TASK OBJECTIVE:
Change every instance of "Where should I click to" to "Where do I click to" in the lines below, and leave everything else as it is.

Dataset excerpt:
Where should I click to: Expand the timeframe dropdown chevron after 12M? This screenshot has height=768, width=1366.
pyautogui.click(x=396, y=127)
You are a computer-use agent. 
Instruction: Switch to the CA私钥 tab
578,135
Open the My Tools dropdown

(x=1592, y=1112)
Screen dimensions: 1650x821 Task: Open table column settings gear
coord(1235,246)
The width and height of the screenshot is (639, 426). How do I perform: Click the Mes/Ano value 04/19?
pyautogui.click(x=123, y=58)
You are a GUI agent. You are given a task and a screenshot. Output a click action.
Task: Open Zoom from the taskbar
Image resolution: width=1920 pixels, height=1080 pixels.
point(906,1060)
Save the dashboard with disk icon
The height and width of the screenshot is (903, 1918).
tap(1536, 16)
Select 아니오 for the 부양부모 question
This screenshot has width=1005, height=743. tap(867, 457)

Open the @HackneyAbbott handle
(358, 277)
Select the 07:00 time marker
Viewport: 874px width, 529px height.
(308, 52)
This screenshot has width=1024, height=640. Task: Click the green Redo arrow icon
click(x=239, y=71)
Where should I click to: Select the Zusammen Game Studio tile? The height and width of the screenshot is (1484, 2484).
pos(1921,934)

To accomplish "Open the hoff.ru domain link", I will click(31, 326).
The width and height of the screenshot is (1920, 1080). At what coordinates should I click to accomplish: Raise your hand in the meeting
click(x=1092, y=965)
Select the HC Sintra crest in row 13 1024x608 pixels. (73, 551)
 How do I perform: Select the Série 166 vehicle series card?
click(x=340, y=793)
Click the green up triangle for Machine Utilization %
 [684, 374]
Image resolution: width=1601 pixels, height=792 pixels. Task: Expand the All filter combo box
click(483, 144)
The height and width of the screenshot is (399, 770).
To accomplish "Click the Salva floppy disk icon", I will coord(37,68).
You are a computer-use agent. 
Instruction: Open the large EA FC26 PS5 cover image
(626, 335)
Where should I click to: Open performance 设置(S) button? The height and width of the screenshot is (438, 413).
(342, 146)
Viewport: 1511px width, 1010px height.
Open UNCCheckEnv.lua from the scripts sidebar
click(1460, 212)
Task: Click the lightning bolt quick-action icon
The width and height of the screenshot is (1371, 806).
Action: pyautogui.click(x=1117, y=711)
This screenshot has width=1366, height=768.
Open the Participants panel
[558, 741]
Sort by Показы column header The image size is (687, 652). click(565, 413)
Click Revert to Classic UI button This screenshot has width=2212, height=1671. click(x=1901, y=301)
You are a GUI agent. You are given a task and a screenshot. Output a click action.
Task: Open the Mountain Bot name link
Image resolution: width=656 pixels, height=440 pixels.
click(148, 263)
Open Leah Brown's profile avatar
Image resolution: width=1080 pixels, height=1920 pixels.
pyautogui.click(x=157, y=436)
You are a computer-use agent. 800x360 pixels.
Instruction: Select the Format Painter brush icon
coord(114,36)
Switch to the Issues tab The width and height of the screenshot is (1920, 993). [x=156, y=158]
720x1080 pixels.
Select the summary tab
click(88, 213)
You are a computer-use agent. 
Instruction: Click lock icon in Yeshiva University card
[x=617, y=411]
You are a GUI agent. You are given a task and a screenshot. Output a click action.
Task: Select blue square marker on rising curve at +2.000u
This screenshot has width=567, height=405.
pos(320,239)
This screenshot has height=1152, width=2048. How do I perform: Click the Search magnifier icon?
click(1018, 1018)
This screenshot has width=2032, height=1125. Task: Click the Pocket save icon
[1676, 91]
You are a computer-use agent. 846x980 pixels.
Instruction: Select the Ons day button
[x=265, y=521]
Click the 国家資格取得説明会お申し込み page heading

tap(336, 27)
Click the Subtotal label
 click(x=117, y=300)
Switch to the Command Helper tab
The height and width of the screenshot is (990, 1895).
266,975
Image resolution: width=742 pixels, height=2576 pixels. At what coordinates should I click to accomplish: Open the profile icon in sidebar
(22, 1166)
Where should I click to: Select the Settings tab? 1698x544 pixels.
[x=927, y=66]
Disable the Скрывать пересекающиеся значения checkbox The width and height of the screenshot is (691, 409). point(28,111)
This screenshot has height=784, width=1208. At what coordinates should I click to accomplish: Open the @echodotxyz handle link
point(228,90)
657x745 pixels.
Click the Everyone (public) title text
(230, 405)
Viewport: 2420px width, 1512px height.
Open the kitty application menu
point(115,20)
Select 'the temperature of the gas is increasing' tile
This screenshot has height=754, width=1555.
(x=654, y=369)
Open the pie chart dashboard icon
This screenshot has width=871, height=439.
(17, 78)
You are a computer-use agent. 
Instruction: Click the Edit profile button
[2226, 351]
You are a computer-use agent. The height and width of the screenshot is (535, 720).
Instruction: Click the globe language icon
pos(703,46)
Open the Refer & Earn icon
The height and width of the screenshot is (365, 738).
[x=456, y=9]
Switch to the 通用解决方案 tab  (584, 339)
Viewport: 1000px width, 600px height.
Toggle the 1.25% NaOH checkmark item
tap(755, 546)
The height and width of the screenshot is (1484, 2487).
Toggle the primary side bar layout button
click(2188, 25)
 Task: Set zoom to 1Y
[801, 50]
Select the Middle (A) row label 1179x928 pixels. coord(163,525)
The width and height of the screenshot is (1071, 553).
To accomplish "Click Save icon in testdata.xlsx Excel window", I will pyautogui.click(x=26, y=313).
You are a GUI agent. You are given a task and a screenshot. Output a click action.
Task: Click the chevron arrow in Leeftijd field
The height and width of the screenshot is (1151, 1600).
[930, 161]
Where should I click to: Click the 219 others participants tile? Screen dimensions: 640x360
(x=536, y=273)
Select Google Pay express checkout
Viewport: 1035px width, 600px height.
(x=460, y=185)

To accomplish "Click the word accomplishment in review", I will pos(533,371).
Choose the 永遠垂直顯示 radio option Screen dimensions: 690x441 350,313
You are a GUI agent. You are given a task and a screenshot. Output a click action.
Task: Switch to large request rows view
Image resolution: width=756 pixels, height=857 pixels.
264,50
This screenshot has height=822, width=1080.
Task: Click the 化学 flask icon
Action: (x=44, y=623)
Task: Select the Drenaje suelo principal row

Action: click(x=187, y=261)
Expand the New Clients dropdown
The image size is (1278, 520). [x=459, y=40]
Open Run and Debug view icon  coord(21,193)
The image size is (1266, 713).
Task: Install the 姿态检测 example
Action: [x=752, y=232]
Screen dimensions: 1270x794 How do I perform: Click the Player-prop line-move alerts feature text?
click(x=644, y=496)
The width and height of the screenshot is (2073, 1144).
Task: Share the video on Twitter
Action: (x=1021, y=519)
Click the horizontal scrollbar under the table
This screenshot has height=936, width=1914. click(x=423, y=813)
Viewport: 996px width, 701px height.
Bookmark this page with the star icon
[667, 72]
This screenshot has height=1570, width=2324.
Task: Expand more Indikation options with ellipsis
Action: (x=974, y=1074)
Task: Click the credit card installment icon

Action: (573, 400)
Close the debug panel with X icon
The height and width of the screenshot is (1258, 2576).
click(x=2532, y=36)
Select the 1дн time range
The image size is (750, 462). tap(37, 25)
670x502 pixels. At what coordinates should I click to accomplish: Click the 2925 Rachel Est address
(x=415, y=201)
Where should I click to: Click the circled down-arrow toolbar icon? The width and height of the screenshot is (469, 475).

RESULT OF THE EXERCISE:
Where do I click to: Expand the timeframe dropdown chevron after 12M? This screenshot has height=768, width=1366.
pyautogui.click(x=396, y=127)
You are a computer-use agent. 
Instruction: Switch to the CA私钥 tab
578,135
Open the My Tools dropdown

(x=1592, y=1112)
Screen dimensions: 1650x821 Task: Open table column settings gear
coord(1235,246)
The width and height of the screenshot is (639, 426). How do I perform: Click the Mes/Ano value 04/19?
pyautogui.click(x=123, y=58)
You are a GUI agent. You are given a task and a screenshot. Output a click action.
Task: Open Zoom from the taskbar
Image resolution: width=1920 pixels, height=1080 pixels.
point(906,1060)
Save the dashboard with disk icon
The height and width of the screenshot is (903, 1918).
tap(1536, 16)
Select 아니오 for the 부양부모 question
This screenshot has width=1005, height=743. tap(867, 457)

Open the @HackneyAbbott handle
(358, 277)
Select the 07:00 time marker
Viewport: 874px width, 529px height.
(308, 52)
This screenshot has width=1024, height=640. Task: Click the green Redo arrow icon
click(x=239, y=71)
Where do I click to: Select the Zusammen Game Studio tile? The height and width of the screenshot is (1484, 2484).
pos(1921,934)

To accomplish "Open the hoff.ru domain link", I will click(31, 326).
The width and height of the screenshot is (1920, 1080). At what coordinates should I click to accomplish: Raise your hand in the meeting
click(x=1092, y=965)
Select the HC Sintra crest in row 13 1024x608 pixels. (73, 551)
 How do I perform: Select the Série 166 vehicle series card?
click(x=340, y=793)
Click the green up triangle for Machine Utilization %
 [684, 374]
Image resolution: width=1601 pixels, height=792 pixels. Task: Expand the All filter combo box
click(483, 144)
The height and width of the screenshot is (399, 770).
To accomplish "Click the Salva floppy disk icon", I will coord(37,68).
You are a computer-use agent. 
Instruction: Open the large EA FC26 PS5 cover image
(626, 335)
Where do I click to: Open performance 设置(S) button? The height and width of the screenshot is (438, 413).
(342, 146)
Viewport: 1511px width, 1010px height.
Open UNCCheckEnv.lua from the scripts sidebar
click(1460, 212)
Task: Click the lightning bolt quick-action icon
The width and height of the screenshot is (1371, 806).
Action: pyautogui.click(x=1117, y=711)
This screenshot has width=1366, height=768.
Open the Participants panel
[558, 741]
Sort by Показы column header The image size is (687, 652). click(565, 413)
Click Revert to Classic UI button This screenshot has width=2212, height=1671. click(x=1901, y=301)
You are a GUI agent. You are given a task and a screenshot. Output a click action.
Task: Open the Mountain Bot name link
Image resolution: width=656 pixels, height=440 pixels.
click(148, 263)
Open Leah Brown's profile avatar
Image resolution: width=1080 pixels, height=1920 pixels.
pyautogui.click(x=157, y=436)
You are a computer-use agent. 800x360 pixels.
Instruction: Select the Format Painter brush icon
coord(114,36)
Switch to the Issues tab The width and height of the screenshot is (1920, 993). [x=156, y=158]
720x1080 pixels.
Select the summary tab
click(88, 213)
You are a computer-use agent. 
Instruction: Click lock icon in Yeshiva University card
[x=617, y=411]
You are a GUI agent. You are given a task and a screenshot. Output a click action.
Task: Select blue square marker on rising curve at +2.000u
This screenshot has width=567, height=405.
pos(320,239)
This screenshot has height=1152, width=2048. How do I perform: Click the Search magnifier icon?
click(1018, 1018)
This screenshot has width=2032, height=1125. Task: Click the Pocket save icon
[1676, 91]
You are a computer-use agent. 846x980 pixels.
Instruction: Select the Ons day button
[x=265, y=521]
Click the 国家資格取得説明会お申し込み page heading

tap(336, 27)
Click the Subtotal label
 click(x=117, y=300)
Switch to the Command Helper tab
The height and width of the screenshot is (990, 1895).
266,975
Image resolution: width=742 pixels, height=2576 pixels. At what coordinates should I click to accomplish: Open the profile icon in sidebar
(22, 1166)
Where do I click to: Select the Settings tab? 1698x544 pixels.
[x=927, y=66]
Disable the Скрывать пересекающиеся значения checkbox The width and height of the screenshot is (691, 409). point(28,111)
This screenshot has height=784, width=1208. At what coordinates should I click to accomplish: Open the @echodotxyz handle link
point(228,90)
657x745 pixels.
Click the Everyone (public) title text
(230, 405)
Viewport: 2420px width, 1512px height.
Open the kitty application menu
point(115,20)
Select 'the temperature of the gas is increasing' tile
This screenshot has height=754, width=1555.
(x=654, y=369)
Open the pie chart dashboard icon
This screenshot has width=871, height=439.
(17, 78)
You are a computer-use agent. 
Instruction: Click the Edit profile button
[2226, 351]
You are a computer-use agent. The height and width of the screenshot is (535, 720).
Instruction: Click the globe language icon
pos(703,46)
Open the Refer & Earn icon
The height and width of the screenshot is (365, 738).
[x=456, y=9]
Switch to the 通用解决方案 tab  (584, 339)
Viewport: 1000px width, 600px height.
Toggle the 1.25% NaOH checkmark item
tap(755, 546)
The height and width of the screenshot is (1484, 2487).
Toggle the primary side bar layout button
click(2188, 25)
 Task: Set zoom to 1Y
[801, 50]
Select the Middle (A) row label 1179x928 pixels. coord(163,525)
The width and height of the screenshot is (1071, 553).
To accomplish "Click Save icon in testdata.xlsx Excel window", I will pyautogui.click(x=26, y=313).
You are a GUI agent. You are given a task and a screenshot. Output a click action.
Task: Click the chevron arrow in Leeftijd field
The height and width of the screenshot is (1151, 1600).
[930, 161]
Where do I click to: Click the 219 others participants tile? Screen dimensions: 640x360
(x=536, y=273)
Select Google Pay express checkout
Viewport: 1035px width, 600px height.
(x=460, y=185)

To accomplish "Click the word accomplishment in review", I will pos(533,371).
Choose the 永遠垂直顯示 radio option Screen dimensions: 690x441 350,313
You are a GUI agent. You are given a task and a screenshot. Output a click action.
Task: Switch to large request rows view
Image resolution: width=756 pixels, height=857 pixels.
264,50
This screenshot has height=822, width=1080.
Task: Click the 化学 flask icon
Action: (x=44, y=623)
Task: Select the Drenaje suelo principal row

Action: click(x=187, y=261)
Expand the New Clients dropdown
The image size is (1278, 520). [x=459, y=40]
Open Run and Debug view icon  coord(21,193)
The image size is (1266, 713).
Task: Install the 姿态检测 example
Action: [x=752, y=232]
Screen dimensions: 1270x794 How do I perform: Click the Player-prop line-move alerts feature text?
click(x=644, y=496)
The width and height of the screenshot is (2073, 1144).
Task: Share the video on Twitter
Action: (x=1021, y=519)
Click the horizontal scrollbar under the table
This screenshot has height=936, width=1914. click(x=423, y=813)
Viewport: 996px width, 701px height.
Bookmark this page with the star icon
[667, 72]
This screenshot has height=1570, width=2324.
Task: Expand more Indikation options with ellipsis
Action: (x=974, y=1074)
Task: Click the credit card installment icon

Action: (573, 400)
Close the debug panel with X icon
The height and width of the screenshot is (1258, 2576).
click(x=2532, y=36)
Select the 1дн time range
The image size is (750, 462). tap(37, 25)
670x502 pixels. At what coordinates should I click to accomplish: Click the 2925 Rachel Est address
(x=415, y=201)
Where do I click to: Click the circled down-arrow toolbar icon? The width and height of the screenshot is (469, 475).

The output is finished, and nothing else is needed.